**PROVIDED RECORDS:**
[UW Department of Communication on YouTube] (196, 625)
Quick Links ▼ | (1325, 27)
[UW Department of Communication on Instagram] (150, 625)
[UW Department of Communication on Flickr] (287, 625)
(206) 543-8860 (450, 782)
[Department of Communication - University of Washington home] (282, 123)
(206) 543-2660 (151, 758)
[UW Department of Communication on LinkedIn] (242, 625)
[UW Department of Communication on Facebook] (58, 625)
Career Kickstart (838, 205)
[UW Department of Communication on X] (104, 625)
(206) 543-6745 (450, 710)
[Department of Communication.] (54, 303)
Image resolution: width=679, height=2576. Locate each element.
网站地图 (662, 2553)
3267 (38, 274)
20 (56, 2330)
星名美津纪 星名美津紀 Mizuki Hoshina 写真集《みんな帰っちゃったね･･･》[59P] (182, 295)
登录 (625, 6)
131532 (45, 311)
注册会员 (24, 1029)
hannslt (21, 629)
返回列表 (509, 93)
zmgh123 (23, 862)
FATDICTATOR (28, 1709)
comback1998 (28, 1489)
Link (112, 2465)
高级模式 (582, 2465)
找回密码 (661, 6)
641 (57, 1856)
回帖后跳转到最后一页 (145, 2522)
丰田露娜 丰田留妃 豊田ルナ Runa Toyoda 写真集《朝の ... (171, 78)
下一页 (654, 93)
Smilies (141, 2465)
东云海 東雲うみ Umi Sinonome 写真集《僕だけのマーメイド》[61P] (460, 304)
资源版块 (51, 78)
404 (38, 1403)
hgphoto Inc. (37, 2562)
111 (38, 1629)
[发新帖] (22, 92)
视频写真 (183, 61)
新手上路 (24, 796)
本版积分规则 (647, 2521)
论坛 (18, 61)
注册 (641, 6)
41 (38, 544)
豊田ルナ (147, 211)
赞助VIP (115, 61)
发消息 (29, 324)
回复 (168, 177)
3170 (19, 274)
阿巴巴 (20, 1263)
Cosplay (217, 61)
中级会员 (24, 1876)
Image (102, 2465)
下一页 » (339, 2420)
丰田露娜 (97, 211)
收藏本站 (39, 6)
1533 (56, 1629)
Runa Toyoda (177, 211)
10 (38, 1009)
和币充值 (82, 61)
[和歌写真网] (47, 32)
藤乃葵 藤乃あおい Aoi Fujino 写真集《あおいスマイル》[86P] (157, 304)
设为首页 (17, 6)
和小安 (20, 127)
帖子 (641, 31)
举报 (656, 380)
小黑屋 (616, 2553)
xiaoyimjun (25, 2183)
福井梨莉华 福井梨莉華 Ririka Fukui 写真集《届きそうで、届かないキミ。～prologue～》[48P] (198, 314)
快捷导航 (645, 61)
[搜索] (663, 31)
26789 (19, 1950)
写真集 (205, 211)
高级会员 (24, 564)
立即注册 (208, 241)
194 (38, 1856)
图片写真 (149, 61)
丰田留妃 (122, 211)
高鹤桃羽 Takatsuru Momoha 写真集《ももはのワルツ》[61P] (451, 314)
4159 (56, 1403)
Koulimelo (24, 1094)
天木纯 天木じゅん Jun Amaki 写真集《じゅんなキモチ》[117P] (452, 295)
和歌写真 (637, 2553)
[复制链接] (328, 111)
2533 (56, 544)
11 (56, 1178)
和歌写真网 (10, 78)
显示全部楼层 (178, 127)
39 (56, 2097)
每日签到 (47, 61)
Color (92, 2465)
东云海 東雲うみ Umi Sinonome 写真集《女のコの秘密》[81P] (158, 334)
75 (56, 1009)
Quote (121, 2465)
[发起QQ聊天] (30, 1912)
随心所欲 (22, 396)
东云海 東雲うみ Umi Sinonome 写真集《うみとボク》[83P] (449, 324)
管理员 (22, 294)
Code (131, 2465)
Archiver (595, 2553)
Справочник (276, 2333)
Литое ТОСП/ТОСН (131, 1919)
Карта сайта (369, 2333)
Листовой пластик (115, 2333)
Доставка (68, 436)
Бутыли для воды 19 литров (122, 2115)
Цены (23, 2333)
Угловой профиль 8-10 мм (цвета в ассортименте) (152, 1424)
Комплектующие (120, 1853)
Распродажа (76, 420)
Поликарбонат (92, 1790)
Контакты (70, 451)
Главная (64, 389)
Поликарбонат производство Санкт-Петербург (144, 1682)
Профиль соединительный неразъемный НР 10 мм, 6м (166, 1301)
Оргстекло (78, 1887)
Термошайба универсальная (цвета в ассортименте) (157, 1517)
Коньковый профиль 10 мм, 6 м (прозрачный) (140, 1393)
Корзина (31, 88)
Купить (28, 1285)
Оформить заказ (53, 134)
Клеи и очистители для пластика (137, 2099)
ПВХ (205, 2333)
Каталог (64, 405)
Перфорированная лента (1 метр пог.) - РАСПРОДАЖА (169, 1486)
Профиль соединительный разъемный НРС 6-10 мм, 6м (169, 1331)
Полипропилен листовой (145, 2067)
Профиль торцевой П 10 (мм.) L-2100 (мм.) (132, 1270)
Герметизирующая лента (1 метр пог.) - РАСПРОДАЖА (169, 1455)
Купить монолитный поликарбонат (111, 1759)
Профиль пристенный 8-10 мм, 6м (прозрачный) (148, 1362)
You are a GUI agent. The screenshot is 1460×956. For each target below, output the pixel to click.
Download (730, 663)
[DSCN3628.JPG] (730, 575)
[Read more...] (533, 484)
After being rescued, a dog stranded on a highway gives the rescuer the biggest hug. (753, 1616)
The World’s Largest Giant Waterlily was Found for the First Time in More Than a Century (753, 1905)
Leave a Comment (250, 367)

**EXERCISE:** Which lines above hold the string "цвета"? Show each of them.

**EXERCISE OUTPUT:**
Угловой профиль 8-10 мм (цвета в ассортименте) (152, 1424)
Термошайба универсальная (цвета в ассортименте) (157, 1517)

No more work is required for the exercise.